[Dataset records]
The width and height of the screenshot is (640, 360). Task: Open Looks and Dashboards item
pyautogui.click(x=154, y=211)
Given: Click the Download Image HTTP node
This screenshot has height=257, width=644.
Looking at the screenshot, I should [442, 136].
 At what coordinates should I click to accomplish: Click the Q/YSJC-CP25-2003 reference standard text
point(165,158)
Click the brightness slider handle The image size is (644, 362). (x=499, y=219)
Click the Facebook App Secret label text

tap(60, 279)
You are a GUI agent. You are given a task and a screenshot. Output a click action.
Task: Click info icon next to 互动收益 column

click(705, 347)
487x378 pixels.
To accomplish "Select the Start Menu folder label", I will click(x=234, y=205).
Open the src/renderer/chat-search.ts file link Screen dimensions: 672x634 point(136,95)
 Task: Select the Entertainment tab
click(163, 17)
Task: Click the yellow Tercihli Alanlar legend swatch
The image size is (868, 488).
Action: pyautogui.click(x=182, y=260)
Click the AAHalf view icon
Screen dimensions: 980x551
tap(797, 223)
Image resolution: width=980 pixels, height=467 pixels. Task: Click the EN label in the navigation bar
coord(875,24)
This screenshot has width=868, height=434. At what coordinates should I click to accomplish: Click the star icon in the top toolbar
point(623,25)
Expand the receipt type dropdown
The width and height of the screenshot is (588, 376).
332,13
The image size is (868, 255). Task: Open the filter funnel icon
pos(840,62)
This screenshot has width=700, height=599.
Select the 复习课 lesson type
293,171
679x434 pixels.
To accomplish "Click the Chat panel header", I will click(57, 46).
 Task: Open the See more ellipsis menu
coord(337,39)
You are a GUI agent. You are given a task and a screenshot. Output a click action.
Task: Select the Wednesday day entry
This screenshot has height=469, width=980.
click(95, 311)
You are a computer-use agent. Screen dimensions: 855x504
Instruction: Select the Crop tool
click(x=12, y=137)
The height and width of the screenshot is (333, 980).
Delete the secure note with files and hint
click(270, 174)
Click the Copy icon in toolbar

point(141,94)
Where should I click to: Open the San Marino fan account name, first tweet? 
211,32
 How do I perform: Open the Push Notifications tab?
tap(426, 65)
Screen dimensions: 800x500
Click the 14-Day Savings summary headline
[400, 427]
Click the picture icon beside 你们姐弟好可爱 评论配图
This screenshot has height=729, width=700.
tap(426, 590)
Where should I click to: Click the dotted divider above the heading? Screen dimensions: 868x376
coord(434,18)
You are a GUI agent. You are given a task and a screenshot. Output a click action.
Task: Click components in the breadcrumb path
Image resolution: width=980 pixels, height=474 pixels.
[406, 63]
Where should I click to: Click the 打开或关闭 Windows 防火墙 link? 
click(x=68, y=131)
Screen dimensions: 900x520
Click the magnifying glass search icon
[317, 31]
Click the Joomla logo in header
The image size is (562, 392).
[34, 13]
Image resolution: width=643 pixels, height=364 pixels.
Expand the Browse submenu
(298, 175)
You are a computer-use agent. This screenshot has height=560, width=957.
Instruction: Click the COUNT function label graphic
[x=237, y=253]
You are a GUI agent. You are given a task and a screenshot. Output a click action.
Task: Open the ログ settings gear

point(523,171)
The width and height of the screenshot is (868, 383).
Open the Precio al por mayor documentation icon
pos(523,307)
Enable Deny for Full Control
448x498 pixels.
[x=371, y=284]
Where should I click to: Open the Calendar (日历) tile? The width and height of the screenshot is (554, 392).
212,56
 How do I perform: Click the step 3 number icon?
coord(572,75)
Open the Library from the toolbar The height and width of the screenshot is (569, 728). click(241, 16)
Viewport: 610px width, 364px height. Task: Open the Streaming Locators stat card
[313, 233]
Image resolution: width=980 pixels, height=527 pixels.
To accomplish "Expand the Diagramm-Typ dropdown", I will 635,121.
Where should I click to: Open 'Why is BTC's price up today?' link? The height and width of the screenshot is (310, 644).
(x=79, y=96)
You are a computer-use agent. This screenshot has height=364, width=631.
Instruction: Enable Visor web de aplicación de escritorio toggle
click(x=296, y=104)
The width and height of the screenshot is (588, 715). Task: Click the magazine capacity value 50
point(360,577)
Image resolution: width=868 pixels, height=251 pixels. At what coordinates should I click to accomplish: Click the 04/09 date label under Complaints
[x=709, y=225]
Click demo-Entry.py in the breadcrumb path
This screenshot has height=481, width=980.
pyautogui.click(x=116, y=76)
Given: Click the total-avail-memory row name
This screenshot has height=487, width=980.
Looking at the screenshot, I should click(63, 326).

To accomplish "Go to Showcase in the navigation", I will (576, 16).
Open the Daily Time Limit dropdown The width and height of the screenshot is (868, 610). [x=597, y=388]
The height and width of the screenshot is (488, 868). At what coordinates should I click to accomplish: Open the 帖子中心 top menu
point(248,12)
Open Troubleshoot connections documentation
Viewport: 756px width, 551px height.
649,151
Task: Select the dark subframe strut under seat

#### [Exercise prompt]
Repeat the lines from the first one in the records through the line containing "487x378 pixels.", exactly as written, and nothing else.

#### [Response to the task]
The width and height of the screenshot is (640, 360). Task: Open Looks and Dashboards item
pyautogui.click(x=154, y=211)
Given: Click the Download Image HTTP node
This screenshot has height=257, width=644.
Looking at the screenshot, I should [442, 136].
 At what coordinates should I click to accomplish: Click the Q/YSJC-CP25-2003 reference standard text
point(165,158)
Click the brightness slider handle The image size is (644, 362). (x=499, y=219)
Click the Facebook App Secret label text

tap(60, 279)
You are a GUI agent. You are given a task and a screenshot. Output a click action.
Task: Click info icon next to 互动收益 column

click(705, 347)
487x378 pixels.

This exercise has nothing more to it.